What the exercise asks>
Go through the data and copy each line where the string "under" appears.

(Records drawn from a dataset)
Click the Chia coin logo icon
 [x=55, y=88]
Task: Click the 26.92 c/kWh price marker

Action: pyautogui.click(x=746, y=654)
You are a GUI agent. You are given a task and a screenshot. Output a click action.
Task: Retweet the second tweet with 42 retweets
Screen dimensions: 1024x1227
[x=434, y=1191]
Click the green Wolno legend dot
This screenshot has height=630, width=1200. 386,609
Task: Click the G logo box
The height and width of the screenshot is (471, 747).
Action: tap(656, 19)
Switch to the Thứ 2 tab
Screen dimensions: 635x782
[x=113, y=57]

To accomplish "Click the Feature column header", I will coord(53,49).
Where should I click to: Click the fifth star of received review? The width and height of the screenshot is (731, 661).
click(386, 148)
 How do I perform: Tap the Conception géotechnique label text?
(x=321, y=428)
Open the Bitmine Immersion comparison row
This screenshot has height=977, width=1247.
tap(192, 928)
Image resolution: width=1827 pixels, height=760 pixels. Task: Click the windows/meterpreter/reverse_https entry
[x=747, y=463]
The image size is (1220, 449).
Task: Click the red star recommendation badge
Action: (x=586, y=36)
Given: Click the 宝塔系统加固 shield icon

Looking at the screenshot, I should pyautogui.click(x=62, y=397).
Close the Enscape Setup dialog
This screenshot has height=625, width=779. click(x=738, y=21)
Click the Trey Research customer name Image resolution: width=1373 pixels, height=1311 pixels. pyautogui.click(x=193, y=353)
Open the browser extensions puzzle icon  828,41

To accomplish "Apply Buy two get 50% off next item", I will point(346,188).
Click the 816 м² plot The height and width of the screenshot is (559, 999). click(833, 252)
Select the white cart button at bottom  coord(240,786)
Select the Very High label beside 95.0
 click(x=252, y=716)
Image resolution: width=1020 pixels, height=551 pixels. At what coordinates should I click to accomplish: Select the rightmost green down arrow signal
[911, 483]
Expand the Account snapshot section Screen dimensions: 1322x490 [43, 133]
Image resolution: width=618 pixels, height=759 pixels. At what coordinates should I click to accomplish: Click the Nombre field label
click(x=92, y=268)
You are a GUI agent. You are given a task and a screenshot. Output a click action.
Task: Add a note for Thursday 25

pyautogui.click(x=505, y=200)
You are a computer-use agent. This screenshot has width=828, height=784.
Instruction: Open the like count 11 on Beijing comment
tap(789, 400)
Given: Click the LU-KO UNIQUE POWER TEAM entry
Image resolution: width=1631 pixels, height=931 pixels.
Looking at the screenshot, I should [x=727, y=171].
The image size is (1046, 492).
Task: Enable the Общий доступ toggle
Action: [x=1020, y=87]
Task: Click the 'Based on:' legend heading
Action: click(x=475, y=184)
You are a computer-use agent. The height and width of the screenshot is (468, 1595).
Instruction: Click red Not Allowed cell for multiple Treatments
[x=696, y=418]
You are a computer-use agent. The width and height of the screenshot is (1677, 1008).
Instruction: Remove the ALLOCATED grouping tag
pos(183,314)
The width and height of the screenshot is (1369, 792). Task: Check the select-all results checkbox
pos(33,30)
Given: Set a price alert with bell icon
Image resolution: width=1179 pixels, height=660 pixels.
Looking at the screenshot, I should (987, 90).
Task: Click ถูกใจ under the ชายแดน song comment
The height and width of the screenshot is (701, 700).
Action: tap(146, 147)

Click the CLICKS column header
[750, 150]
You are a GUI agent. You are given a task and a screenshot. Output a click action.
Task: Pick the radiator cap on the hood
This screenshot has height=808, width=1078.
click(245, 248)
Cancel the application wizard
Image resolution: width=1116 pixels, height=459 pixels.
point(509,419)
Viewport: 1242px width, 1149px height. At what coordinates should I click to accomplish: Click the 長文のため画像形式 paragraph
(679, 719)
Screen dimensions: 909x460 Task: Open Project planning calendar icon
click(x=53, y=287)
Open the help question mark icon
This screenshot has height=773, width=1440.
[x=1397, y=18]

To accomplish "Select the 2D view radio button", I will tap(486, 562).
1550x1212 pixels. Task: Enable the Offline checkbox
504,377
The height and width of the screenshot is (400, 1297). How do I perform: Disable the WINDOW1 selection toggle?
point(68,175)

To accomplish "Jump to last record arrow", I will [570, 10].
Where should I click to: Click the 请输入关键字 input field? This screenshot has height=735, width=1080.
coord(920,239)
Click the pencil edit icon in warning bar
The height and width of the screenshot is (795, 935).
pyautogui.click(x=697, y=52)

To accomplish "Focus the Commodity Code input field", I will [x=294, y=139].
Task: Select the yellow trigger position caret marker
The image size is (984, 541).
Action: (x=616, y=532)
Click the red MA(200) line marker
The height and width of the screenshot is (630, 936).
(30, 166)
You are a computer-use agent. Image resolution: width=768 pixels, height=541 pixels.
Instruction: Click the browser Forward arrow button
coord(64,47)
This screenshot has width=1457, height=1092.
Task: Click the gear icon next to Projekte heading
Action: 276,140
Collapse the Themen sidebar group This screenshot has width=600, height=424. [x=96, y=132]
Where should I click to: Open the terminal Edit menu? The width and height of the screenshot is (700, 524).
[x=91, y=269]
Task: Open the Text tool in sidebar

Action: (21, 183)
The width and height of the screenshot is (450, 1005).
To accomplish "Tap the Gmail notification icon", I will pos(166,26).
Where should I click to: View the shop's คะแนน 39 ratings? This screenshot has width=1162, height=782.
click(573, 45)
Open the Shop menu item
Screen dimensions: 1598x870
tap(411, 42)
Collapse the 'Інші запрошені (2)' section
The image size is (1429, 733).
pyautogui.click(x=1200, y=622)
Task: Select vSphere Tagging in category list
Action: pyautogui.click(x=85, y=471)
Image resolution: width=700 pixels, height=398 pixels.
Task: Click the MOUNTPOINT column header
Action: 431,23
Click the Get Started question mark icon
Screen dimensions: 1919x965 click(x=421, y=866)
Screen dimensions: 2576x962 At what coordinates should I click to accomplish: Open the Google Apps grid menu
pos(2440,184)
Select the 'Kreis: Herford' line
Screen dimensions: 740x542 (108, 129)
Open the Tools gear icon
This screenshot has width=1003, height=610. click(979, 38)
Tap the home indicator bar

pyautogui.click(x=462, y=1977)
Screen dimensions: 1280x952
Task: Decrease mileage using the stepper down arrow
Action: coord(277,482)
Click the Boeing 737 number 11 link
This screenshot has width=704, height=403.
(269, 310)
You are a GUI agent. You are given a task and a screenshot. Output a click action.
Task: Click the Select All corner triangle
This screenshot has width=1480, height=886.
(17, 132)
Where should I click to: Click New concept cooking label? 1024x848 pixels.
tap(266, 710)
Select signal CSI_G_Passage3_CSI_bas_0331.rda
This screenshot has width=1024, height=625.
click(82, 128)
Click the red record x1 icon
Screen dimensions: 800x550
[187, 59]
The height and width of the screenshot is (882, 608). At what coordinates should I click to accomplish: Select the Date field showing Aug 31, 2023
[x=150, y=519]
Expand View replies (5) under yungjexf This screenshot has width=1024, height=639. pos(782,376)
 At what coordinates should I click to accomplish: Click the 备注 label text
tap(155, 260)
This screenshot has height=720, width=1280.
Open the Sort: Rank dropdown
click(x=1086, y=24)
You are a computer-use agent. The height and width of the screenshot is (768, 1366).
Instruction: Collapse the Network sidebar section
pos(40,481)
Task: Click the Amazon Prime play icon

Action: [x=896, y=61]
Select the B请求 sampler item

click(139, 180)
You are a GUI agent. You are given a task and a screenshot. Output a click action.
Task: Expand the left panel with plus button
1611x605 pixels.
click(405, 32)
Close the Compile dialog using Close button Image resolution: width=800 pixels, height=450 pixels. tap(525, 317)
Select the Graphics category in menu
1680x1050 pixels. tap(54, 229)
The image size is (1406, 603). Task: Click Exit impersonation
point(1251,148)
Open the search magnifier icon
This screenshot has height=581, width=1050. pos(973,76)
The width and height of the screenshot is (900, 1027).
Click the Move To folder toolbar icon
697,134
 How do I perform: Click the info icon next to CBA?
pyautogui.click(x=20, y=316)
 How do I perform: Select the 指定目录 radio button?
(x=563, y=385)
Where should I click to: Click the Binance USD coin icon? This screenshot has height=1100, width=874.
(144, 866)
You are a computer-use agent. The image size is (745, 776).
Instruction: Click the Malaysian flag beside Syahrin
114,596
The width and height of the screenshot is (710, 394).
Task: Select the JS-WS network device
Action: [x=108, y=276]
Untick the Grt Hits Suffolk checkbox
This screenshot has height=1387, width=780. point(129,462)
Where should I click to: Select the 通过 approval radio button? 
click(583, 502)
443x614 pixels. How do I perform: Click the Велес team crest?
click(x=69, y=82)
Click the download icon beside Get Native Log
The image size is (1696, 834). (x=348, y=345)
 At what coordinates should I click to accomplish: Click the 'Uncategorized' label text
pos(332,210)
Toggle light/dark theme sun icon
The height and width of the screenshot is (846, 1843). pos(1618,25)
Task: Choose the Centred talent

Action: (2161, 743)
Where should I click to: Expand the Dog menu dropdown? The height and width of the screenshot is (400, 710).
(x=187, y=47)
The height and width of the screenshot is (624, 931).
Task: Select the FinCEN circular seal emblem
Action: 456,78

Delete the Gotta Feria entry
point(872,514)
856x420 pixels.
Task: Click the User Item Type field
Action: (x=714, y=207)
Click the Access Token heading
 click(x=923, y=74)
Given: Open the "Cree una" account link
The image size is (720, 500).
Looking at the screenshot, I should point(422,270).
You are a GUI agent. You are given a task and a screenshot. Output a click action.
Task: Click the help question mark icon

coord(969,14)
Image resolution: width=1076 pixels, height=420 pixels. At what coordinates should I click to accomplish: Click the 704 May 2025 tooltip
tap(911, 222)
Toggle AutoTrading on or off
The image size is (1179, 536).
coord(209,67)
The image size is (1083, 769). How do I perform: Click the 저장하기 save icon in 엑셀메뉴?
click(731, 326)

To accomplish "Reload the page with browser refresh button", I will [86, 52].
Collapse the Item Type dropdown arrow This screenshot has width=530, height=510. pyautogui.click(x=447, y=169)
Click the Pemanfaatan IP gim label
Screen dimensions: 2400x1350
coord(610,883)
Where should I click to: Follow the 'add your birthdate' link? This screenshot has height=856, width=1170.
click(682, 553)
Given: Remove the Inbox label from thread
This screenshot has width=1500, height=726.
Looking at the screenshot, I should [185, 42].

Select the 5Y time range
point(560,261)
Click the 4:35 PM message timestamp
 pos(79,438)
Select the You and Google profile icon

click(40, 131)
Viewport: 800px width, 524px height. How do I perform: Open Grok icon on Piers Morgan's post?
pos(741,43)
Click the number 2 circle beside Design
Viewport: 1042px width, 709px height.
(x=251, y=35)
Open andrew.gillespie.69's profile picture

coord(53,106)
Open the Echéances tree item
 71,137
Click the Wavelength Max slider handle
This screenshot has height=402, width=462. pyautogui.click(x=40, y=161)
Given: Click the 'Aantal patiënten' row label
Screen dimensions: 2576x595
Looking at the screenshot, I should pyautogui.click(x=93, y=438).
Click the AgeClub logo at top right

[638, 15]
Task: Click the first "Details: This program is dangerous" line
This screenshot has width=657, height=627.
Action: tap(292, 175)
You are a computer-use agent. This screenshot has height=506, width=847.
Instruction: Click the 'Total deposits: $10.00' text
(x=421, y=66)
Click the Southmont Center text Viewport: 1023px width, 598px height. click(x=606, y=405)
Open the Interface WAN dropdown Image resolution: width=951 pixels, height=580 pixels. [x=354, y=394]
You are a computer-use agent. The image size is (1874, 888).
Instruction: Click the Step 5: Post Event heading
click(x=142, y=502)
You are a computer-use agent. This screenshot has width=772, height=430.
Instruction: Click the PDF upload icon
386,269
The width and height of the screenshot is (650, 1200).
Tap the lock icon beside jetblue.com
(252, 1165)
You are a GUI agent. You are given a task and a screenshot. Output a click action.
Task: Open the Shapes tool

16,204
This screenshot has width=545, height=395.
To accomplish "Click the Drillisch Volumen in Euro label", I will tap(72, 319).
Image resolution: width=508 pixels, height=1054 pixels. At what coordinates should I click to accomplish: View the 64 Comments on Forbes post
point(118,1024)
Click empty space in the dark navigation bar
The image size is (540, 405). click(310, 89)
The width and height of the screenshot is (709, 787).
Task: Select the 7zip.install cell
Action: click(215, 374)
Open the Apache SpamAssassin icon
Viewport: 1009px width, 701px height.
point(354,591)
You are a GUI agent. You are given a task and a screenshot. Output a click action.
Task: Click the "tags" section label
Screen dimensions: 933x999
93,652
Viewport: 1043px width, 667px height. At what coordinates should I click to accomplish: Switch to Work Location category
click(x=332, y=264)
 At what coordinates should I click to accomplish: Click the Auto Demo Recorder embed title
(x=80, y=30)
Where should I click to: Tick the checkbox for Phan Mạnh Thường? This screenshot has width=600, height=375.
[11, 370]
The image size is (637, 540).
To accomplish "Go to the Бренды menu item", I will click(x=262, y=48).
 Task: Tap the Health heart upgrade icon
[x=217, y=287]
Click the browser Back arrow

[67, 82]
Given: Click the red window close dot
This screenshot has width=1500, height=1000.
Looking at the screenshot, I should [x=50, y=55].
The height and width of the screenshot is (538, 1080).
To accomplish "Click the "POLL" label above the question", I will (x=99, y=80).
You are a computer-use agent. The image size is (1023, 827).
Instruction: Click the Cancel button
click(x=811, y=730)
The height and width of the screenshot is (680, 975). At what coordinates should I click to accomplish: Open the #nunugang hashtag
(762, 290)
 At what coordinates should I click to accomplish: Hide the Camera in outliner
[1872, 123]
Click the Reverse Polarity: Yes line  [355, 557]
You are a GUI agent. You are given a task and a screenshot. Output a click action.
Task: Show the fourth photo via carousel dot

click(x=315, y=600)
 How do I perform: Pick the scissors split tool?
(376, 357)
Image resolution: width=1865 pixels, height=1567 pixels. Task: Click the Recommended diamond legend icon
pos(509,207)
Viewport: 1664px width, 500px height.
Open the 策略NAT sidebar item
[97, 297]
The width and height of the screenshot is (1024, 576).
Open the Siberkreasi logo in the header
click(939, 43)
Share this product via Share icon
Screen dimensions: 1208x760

Exercise response>
Task: Click ถูกใจ under the ชายแดน song comment
Expand View replies (5) under yungjexf This screenshot has width=1024, height=639. pos(782,376)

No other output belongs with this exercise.